Le moins que l’on puisse dire, c’est que les Guinéens auront tout entendu autour de ses richesses naturelles. Ces dernières années, on ne cesse de rabattre les oreilles des Guinéens avec cette histoire à dormir débout :Simandou 2040. Soit.
Il est vrai que les Guinéens n’ont rien compris de cette histoire et les conglomérats au niveau international semblent donner raison à la Guinée. Ils ont parlé de ce Simandou jusqu’à ce que les conglomérats volcaniques ont formé de fragments de roches volcaniques pour détruire la Guinée.
Une Guinée sous la menace de plusieurs arbitrages au CIRDI. Le retrait massif de permis miniers par le lobby formé par Djiba Diakité au nom des Guinéens qui n’en savent rien est passé par là.
Dans cette lancée, un argument de taille.

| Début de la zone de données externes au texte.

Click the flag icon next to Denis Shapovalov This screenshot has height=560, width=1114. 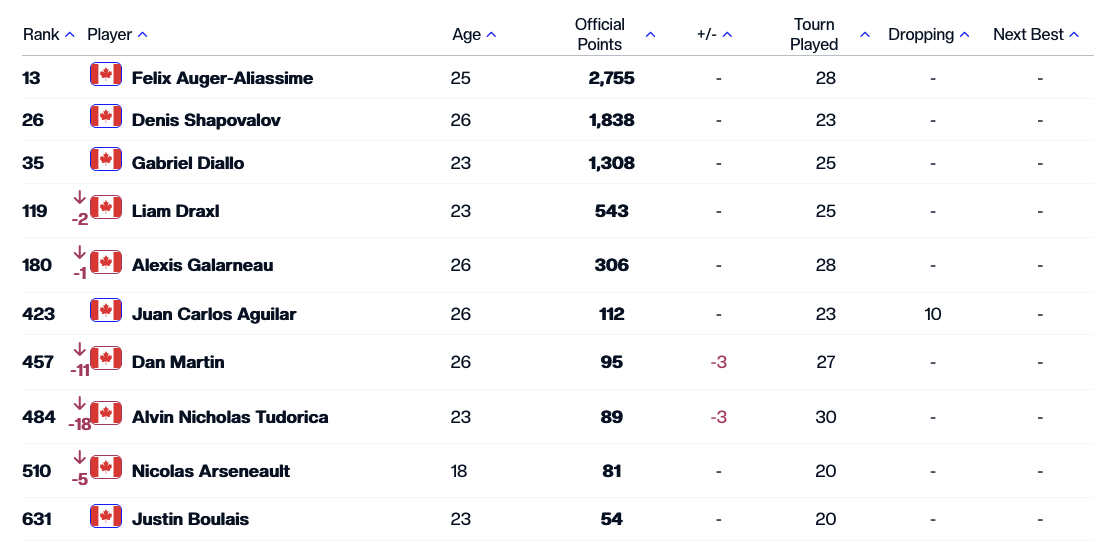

Non respect des obligations contractuelles, sous-exploitation, absence d’infrastructures de transformation des minerais sur place à travers la construction des raffineries; excusez du peu, des arguments ne manquent pas.
Pour ne pas se laisser mourir, il faut dire que plusieurs sociétés soutiennet mordicus que leurs droits a été bafoué. Elles se tournent désormais vers des procédures d’arbitrage international devant le mécanisme de la Banque mondiale.
Justement, c’est le droit minier guinéen qui prévoit plusieurs mécanismes de contestation en cas de retrait de titres : recours gracieux auprès de l’administration minière ; recours en annulation devant la Cour suprême et arbitrage international.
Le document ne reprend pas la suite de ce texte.